Among the best practices recommended, the RFC stipulates that all new "IP implementations" must support IPv6, and IPv6 support must be equivalent to or better than corresponding IPv4 feature support and quality, that dual-stack support is required though IPv4 must not be required for operation, and existing hardware and software implementations should be considered for upgrade to IPv6 support.

Another interesting statement from the RFC is that "the term "IP" can now be interpreted to mean IPv4 + IPv6, IPv6-only, or IPv4-only." While separate standards exist for IPv4 and IPv6, the term "IP" now officially encompasses both protocols. Requirements for features specific to a given version should be so indicated, while general "IP" features will be assumed to apply to both.

This IETF statement complements what the Regional Internet Registries have been promoting for some time, and the World IPv6 Launch seven weeks away testifies to Internet heavyweights' participation in supporting IPv6 deployment. The IPAM Worldwide homepage features a graph embedded from the RIPE NCC which illustrates the relative density of IPv6 networks being advertised on the Internet. While the graph certainly shows a growing influence of IPv6, the raw numbers are also of interest. Considering the worldwide average, 5320 IPv6 networks are being advertised as of the end of March, 2012, while only 3594 were in March, 2011. This represents a 48% jump in advertised IPv6 networks. The industry momentum continues to build for IPv6!

Wednesday, April 4, 2012

DDIB? DDI and block management

I recently had the opportunity to preview a market analyst's brief on BT Diamond IP's DHCP/DNS/IPAM (DDI) features and benefits. Among my comments, I indicated that there was no mention of IPv4/IPv6 block management, a core IPAM function for which we are frankly unmatched. To my surprise, I was asked to elaborate about our block management features and benefits.

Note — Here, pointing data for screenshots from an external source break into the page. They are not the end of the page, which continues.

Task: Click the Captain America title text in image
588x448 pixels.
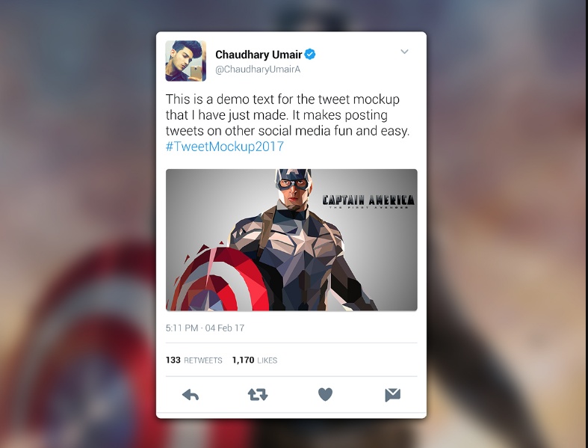Action: tap(368, 201)
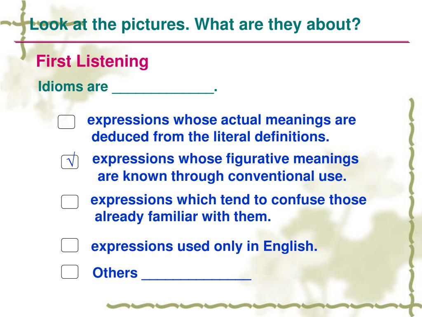Image resolution: width=422 pixels, height=317 pixels.
Task: Click text 'deduced from the literal definitions.'
Action: [210, 136]
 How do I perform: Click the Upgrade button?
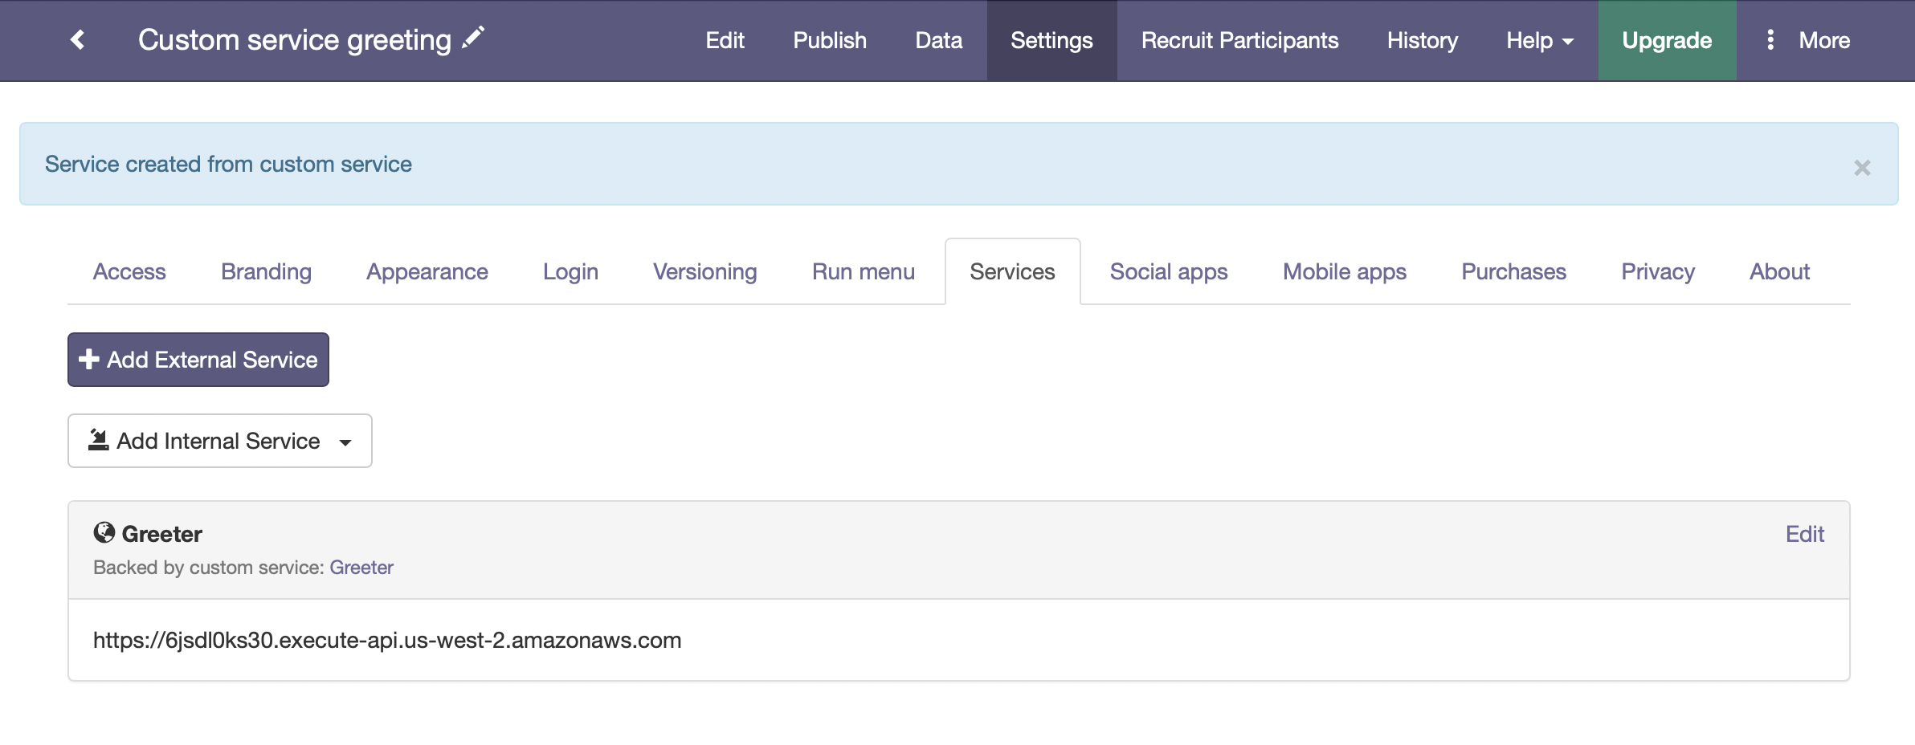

From my perspective, for any modest sized or larger IP network, DDI starts with block management. If you have to manually type in every subnet address in your network, why not use a spreadsheet? Block management enables entry of a "root" block, such as, fc00::/7, 2001:db8:a87e::/48, etc. as the root block from which subnets or other "pool" blocks can be allocated. This allocation process should not require re-entry (or cut-and-paste) of a chosen subnet address; if yours does, you're little better off than using spreadsheets which likewise require manual entry. With the Diamond IP solution you simply navigate logically to where the subnet is needed, and a few mouse clicks to select the type of address space (VoIP, wireless, management, etc.) you need, the version (IPv4 or IPv6), and CIDR size then submit!

This simple process ties IPAM directly to business processes. For example:

  • "I need a new wireless subnet in the Philly office finance division"...point and click and done
  • "I'm planning to open a new branch office next month and need to allocate eight subnets for planning purposes"...our site template feature allows one to meet this business requirement in one click!

And each subnet in turn can have an associated address assignment template, so one can also assign addresses for routers, switches, servers, DHCP pools, etc. as well as automatically generate A/AAAA/PTR resource records for each assigned address, further automating DDI functions! These two simple examples illustrate how block management ties directly to business initiatives, and how BT Diamond IP intuitively and easily maps these business initiatives.

There's a lot of noise out there about IPAM and DDI, and the messaging is understandably blurred. When trying to cut through the hype, don't discount what I consider a core IPAM feature: block management. After all, if you don't get your block management right, your underlying IP assignments and DHCP/DNS configurations won't be right either.